L’assessore alla Cultura Paolo Marasca ha parlato dell’argomento focalizzando l’attenzione su alcuni aspetti rilevanti: «Il coworking è un’idea che ha ormai radici profonde ed è molto evoluta nel tempo. Si è partiti da spazi semplicemente messi a disposizione, per poi arrivare a formule ibride, in tutta Italia. Anche ad Ancona è possibile da tempo svolgere attività in sedi pubbliche, come il nostro Informagiovani, in sedi private commerciali, come Filotea, e presso realtà che abbinano specifici percorsi strategici al semplice coworking, Sineglossa agli Archi. Il valore del coworking infatti è più la contaminazione che il semplice spazio.
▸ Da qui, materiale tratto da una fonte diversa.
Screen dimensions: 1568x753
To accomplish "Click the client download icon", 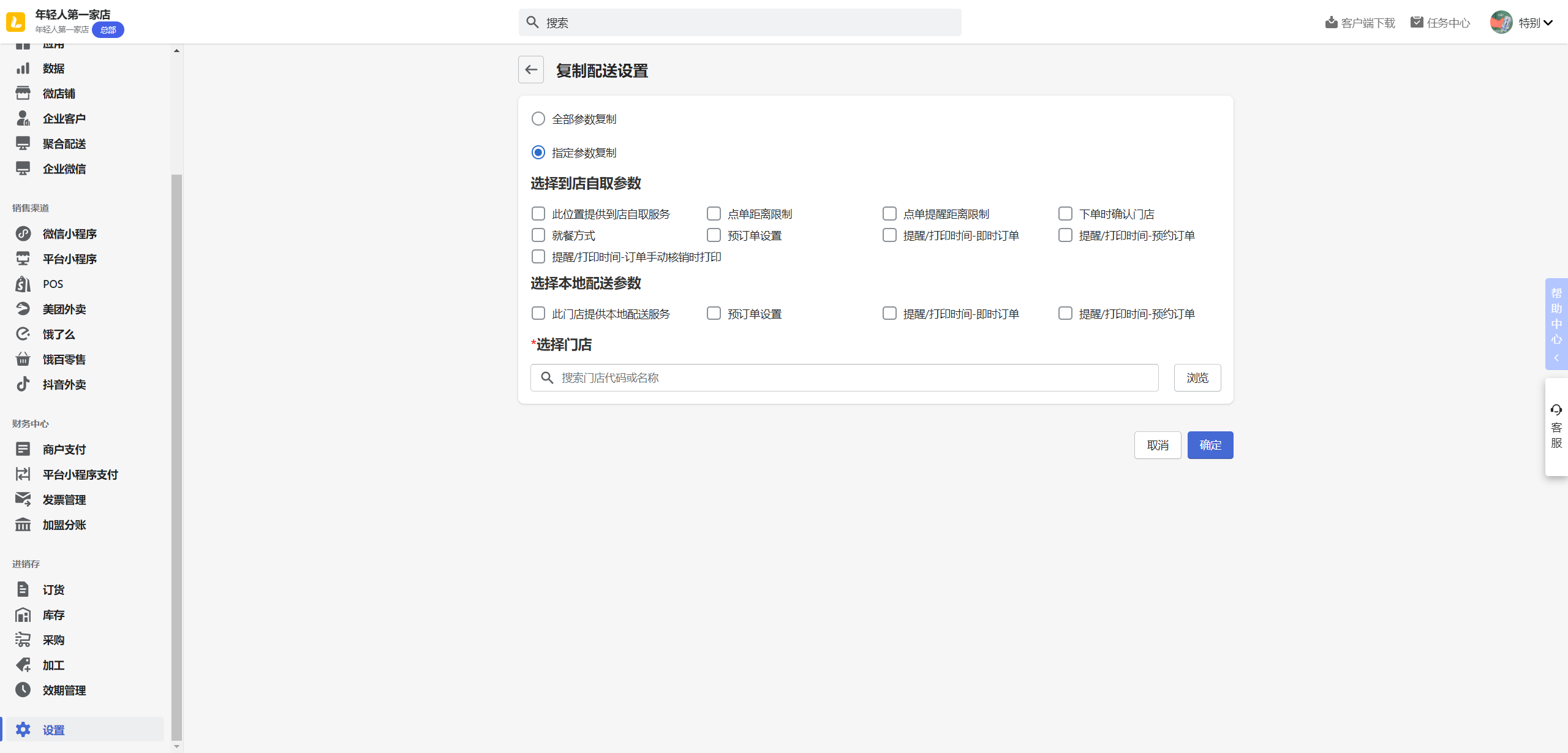I will tap(1331, 23).
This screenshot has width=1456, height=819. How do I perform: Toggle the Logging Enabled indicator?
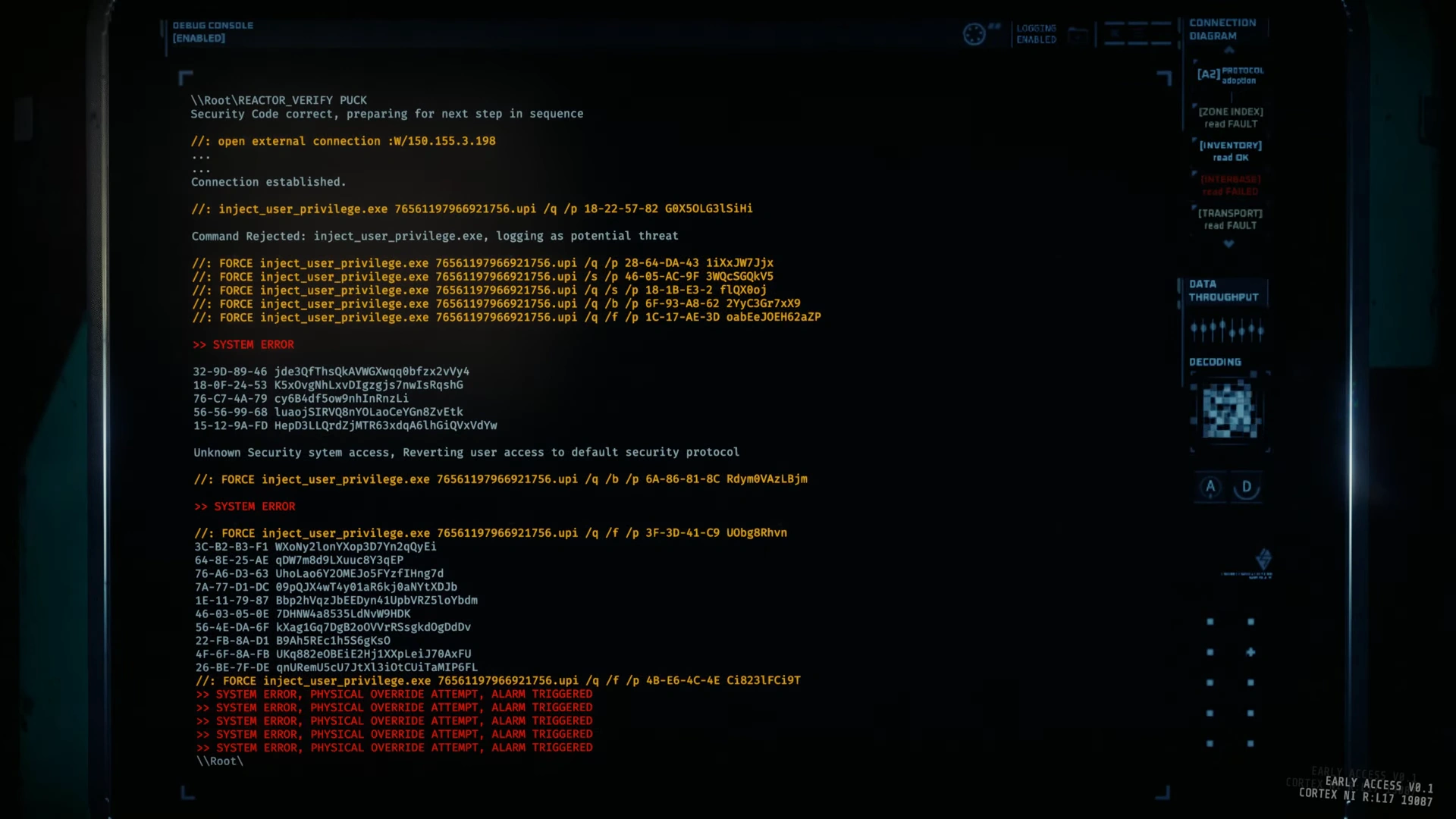(x=1036, y=34)
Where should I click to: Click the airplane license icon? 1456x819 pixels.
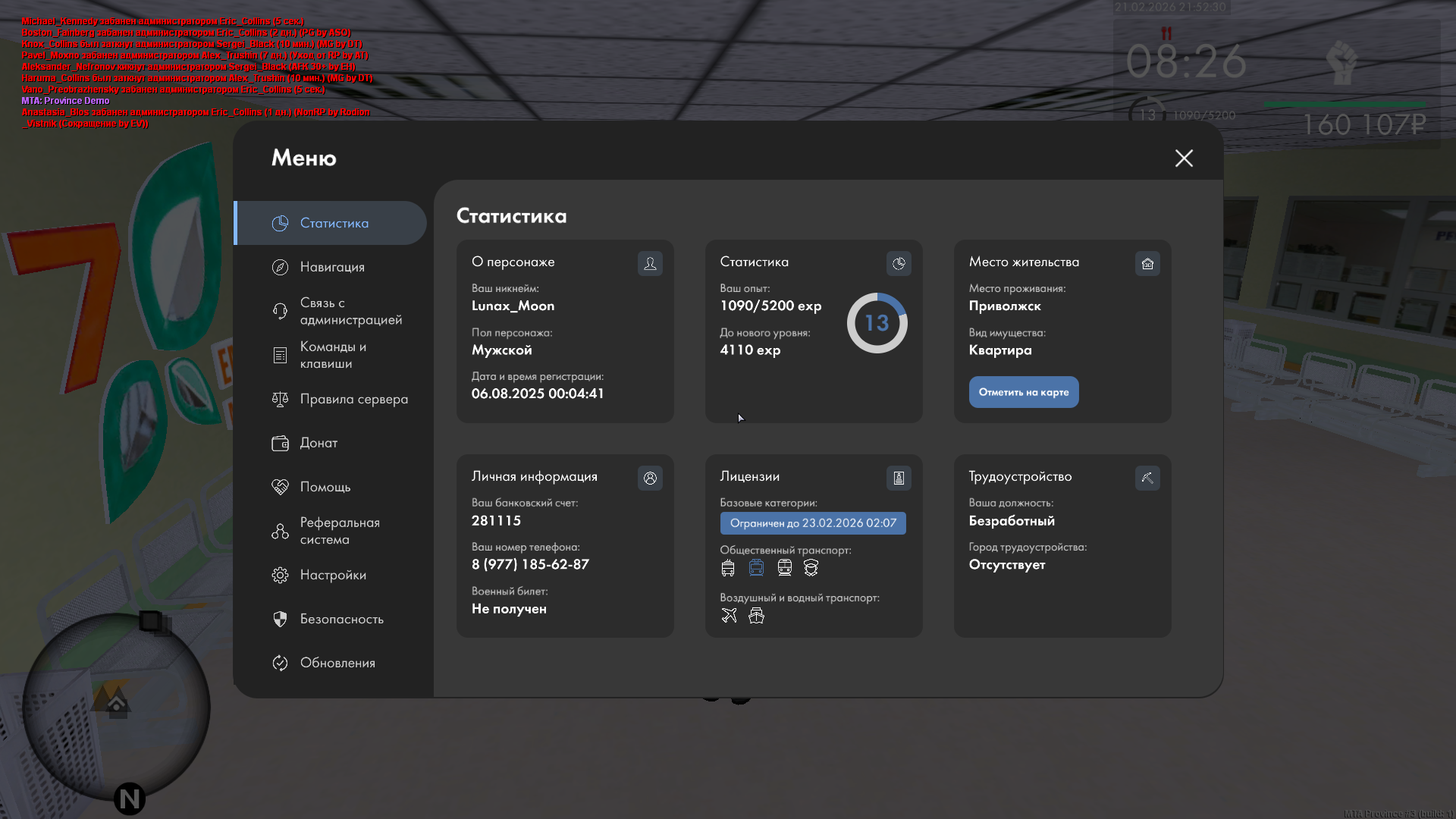coord(729,615)
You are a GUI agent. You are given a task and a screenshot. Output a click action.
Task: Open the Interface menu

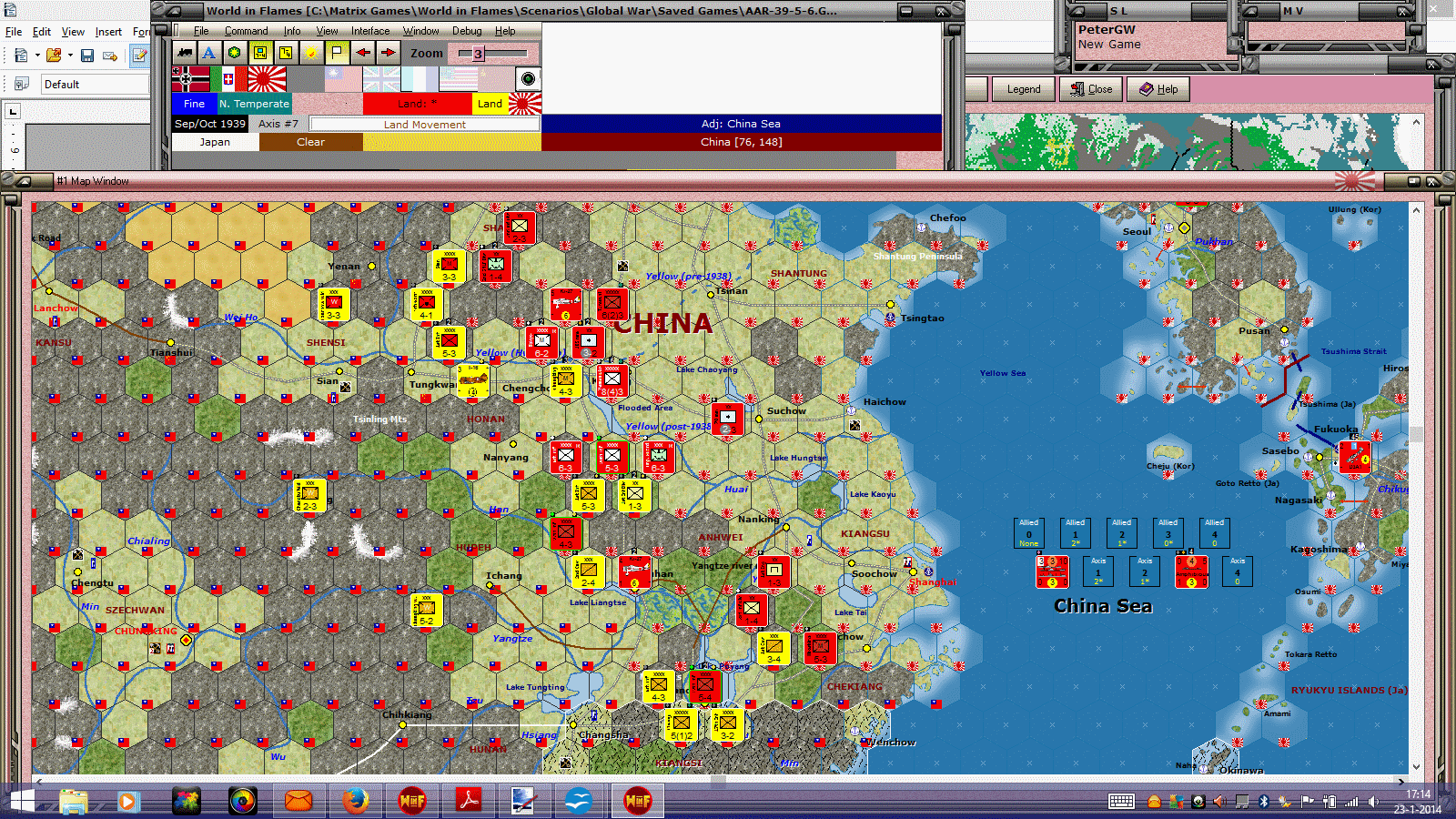369,30
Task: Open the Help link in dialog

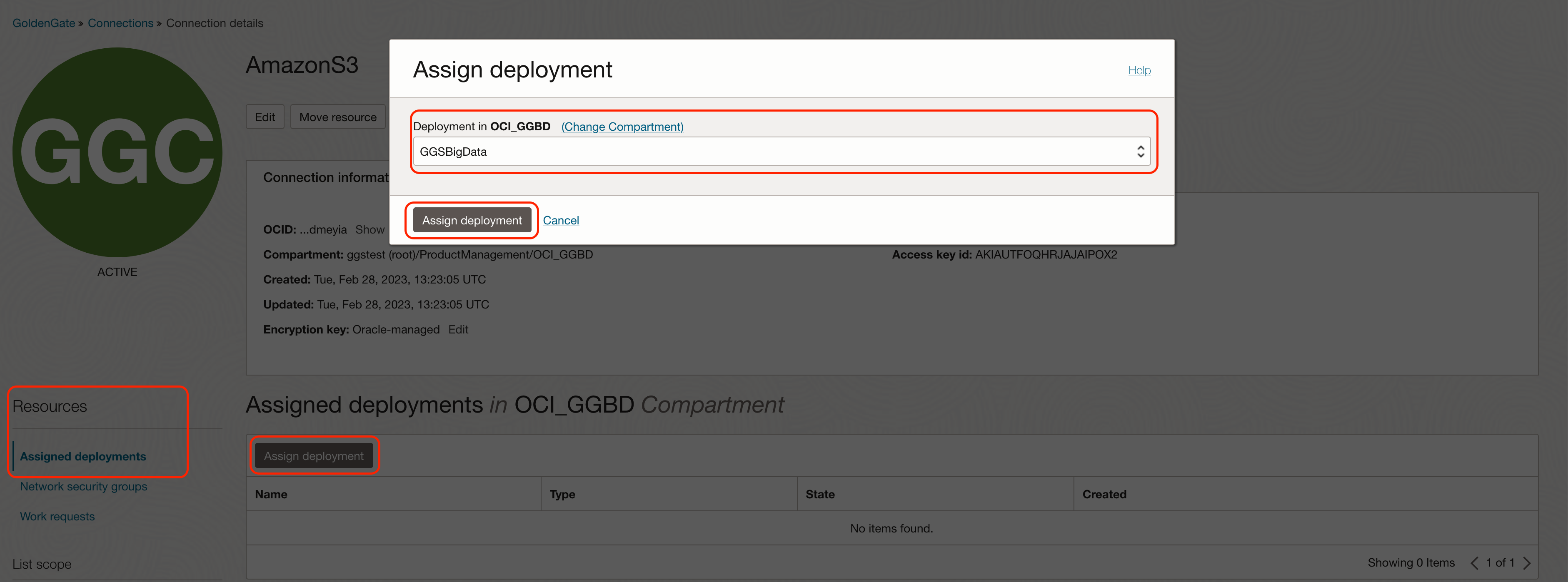Action: [1139, 70]
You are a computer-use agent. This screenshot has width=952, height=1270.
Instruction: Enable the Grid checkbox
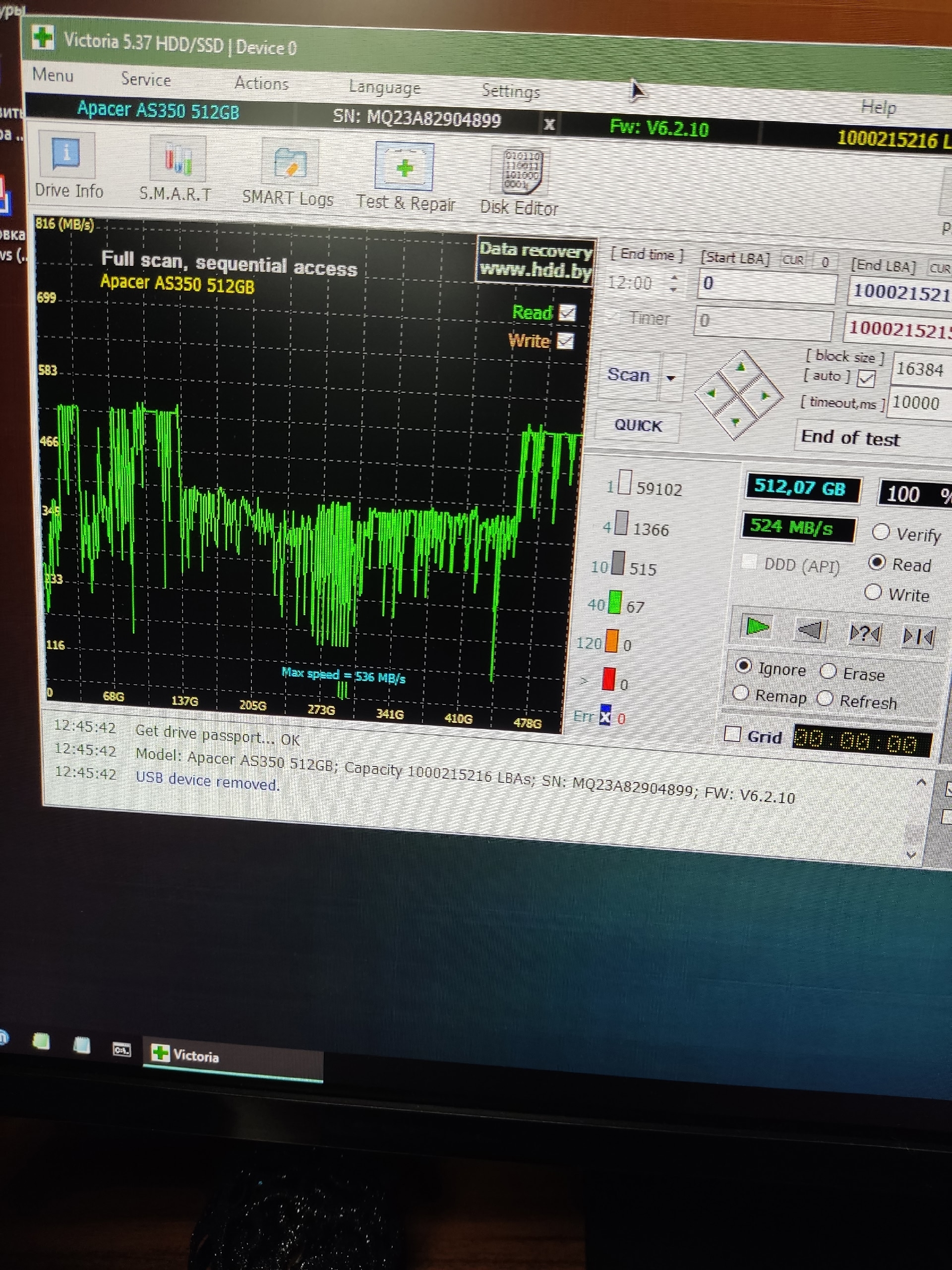click(x=732, y=734)
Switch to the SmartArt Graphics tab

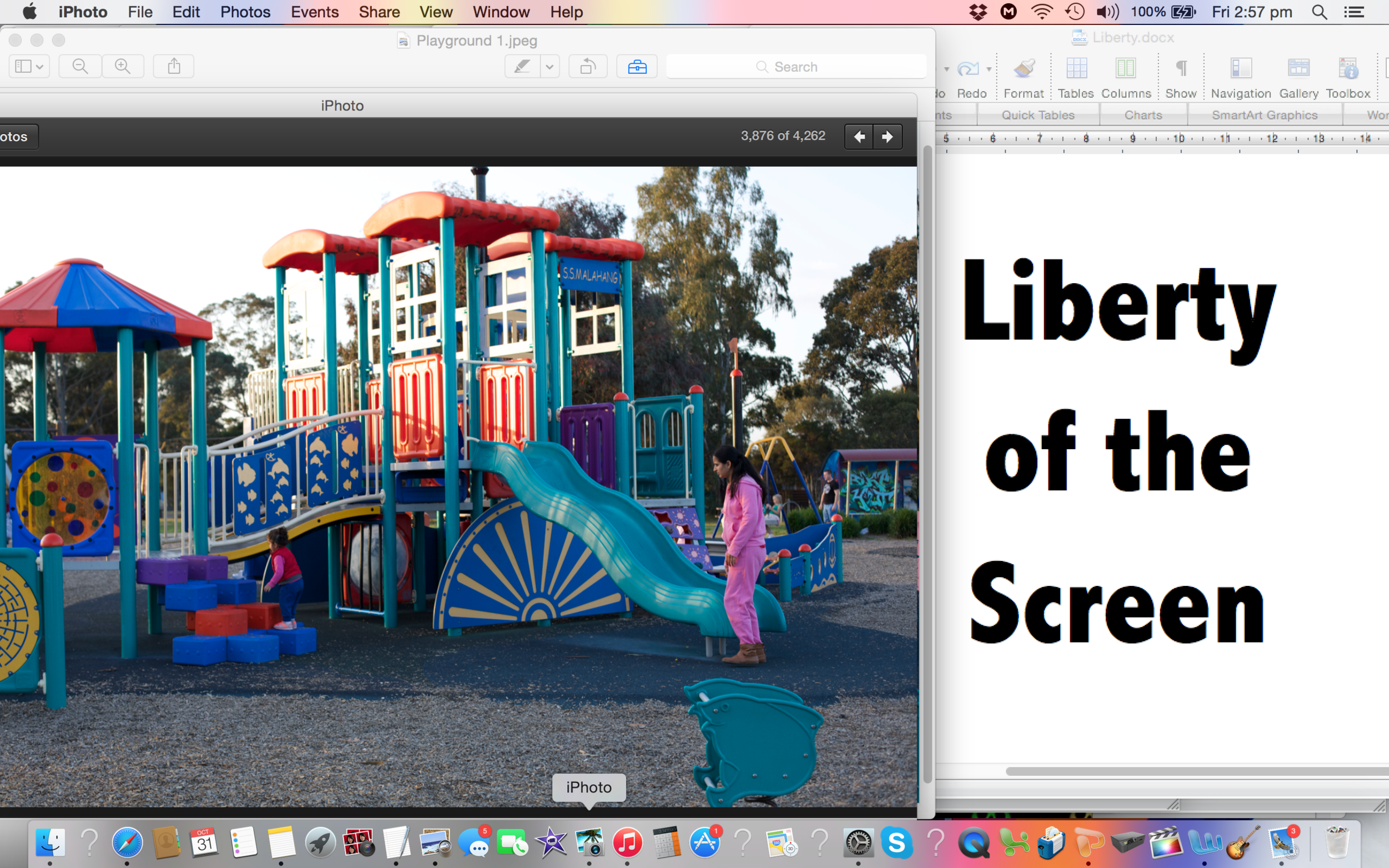click(x=1264, y=115)
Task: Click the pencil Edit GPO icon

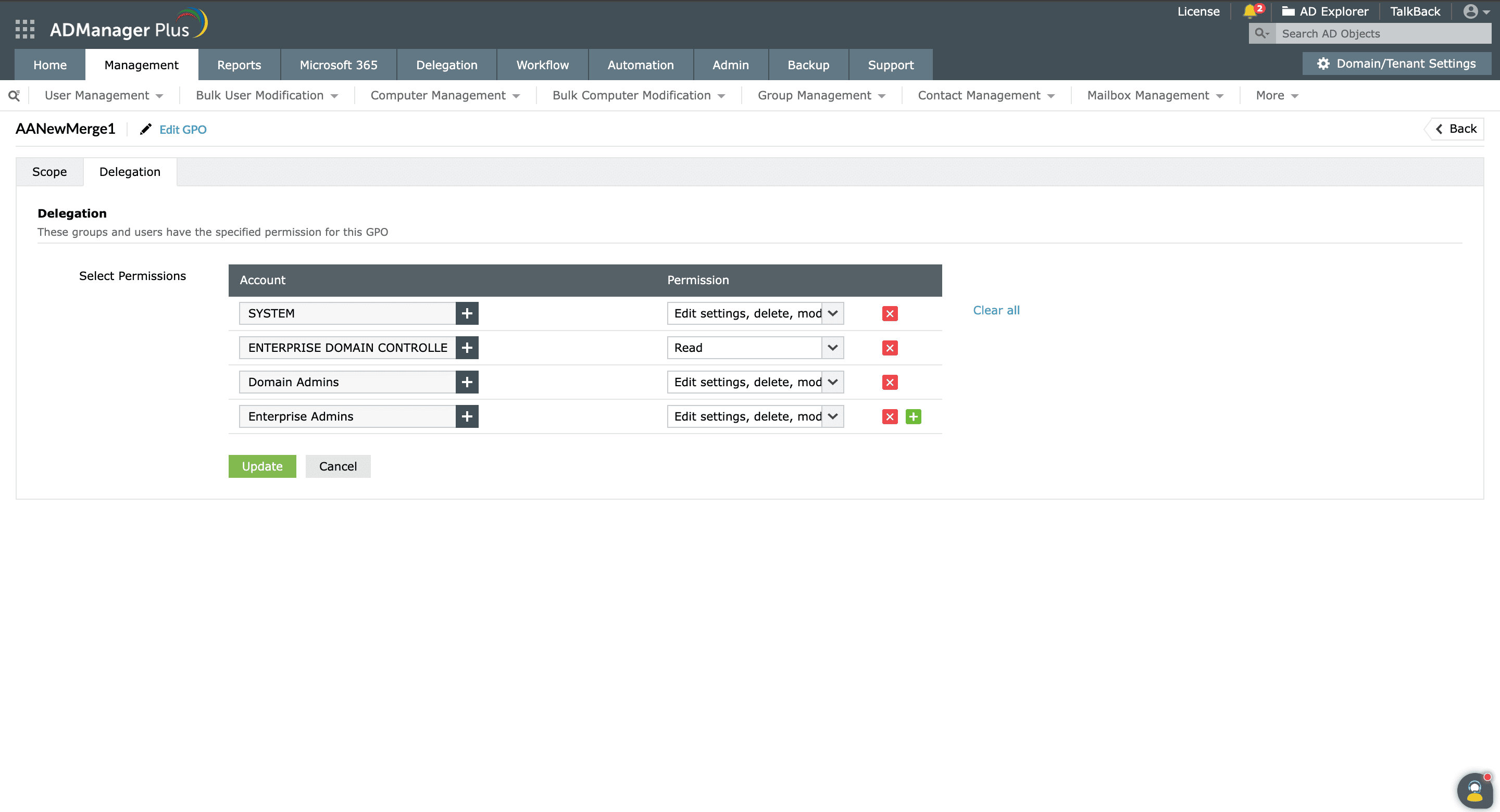Action: coord(146,129)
Nella nostra città ci sono iniziative come quelle citate ma ce ne sono anche altre come Zucchero a Velò, H3 o Baraccola».
Attraverso l’istituzione di spazi comunali per il lavoro si potrebbero rilanciare anche alcune zone un po’ in ombra: «Si tratta di operazioni che possono intervenire su aree periferiche che hanno criticità, certo. Ma devono fare parte di una strategia complessiva. Di sicuro le iniziative in questo senso vanno supportate e valorizzate quando arrivano da privati e terzo settore, e messe in rete. Diverso è il ruolo dell’ente pubblico, che anziché intervenire in un mercato potrebbe appunto fare da collante, e anche utilizzare la formula per la propria organizzazione».
E poi vanno valutate le implicazioni sociali, non trascurabili: «Lo smartworking è un tema molto complesso sotto tutti i punti di vista. Dipende da come lo si intende. Se lo si usa solo per “replicare” la presenza sostituendosi ad essa, e dunque cercando di riproporne le dinamiche, può al massimo essere utile, ma non fa crescere il sistema. Se, invece, lo si intende come opportunità di trasformazione delle dinamiche organizzative, e dunque si cambia prospettiva, può aprire possibilità».